The need to end Bernas’ monopoly was first mooted by a pressure group called Padi Rescue, last year, claiming that the company had “miserably failed” to carry out its social obligations to the farmers.
While there are grouses against Bernas, there is also the worry that the company would no longer perform its social obligations if it lose its import monopoly.
“Why should they (Bernas)? They are a business entity too. Should Bernas stop doing their social obligations, the farmers would be the ones to suffer the most,” said a farmer who spoke under the condition of anonymity.
This was so, the farmer explained, because Bernas’ monopoly had inadvertently encourage commercial millers to offer better and more competitive deals to farmers in order to one-up the company.
How Bernas came to be
Bernas –back when it was called the National Paddy Rice Agency (LPN) before its 1996 corporatisation– was founded in the wake of the global rice crisis in 1971 where the price of the commodity surged exponentially.

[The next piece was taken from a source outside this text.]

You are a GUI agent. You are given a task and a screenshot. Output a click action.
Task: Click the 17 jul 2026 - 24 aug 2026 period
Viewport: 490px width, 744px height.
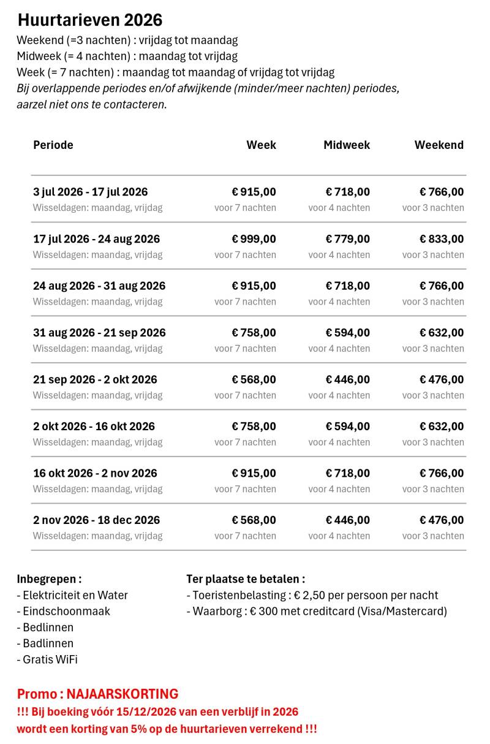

Being the country’s sole rice importer, Bernas not only functions as a price stabiliser but also manages national rice stockpiling and disburse paddy rice subsidies to farmers on behalf of the government.
However, the company’s most prominent social role to farmers is as the buyer of last resort, in which Bernas will buy all paddy that are delivered to its mill regardless of qualities at a guaranteed minimum price (GMP) of RM750 per tonne.
“Other millers would flatly reject sub-standard paddy but Bernas, on the other hand, would still buy it even if they have to deduct as high as 50 per cent of the yield that are sent to them,” said a Sanglang-based farmer, Jaafar Zakaria.
The harvest-related income of paddy farmers are based on an inversely proportional dedication grading system –as outlined by the government– where the higher the percentage translates to less profit for the farmers.
For example, a 20 per cent grading on a tonne of paddy would earn a farmer a profit of RM600 against the GMP or RM960 against the national standardised paddy price of RM1,200 per tonne.
So far, those of Bernas insisted that the end of its monopoly has yet to be cast in stone as the matter is still being discussed with the ministry. The company had also until today reiterated that it would continue its role as a buyer of last resort.
“We will buy everything even if we would incur losses. Sometimes, the crop is so substandard that it feels like we’re paying for nothing,” quipped Mohamad Solhi Mohd Salleh, a department head of a Bernas rice mill in Simpang Empat Kangkong.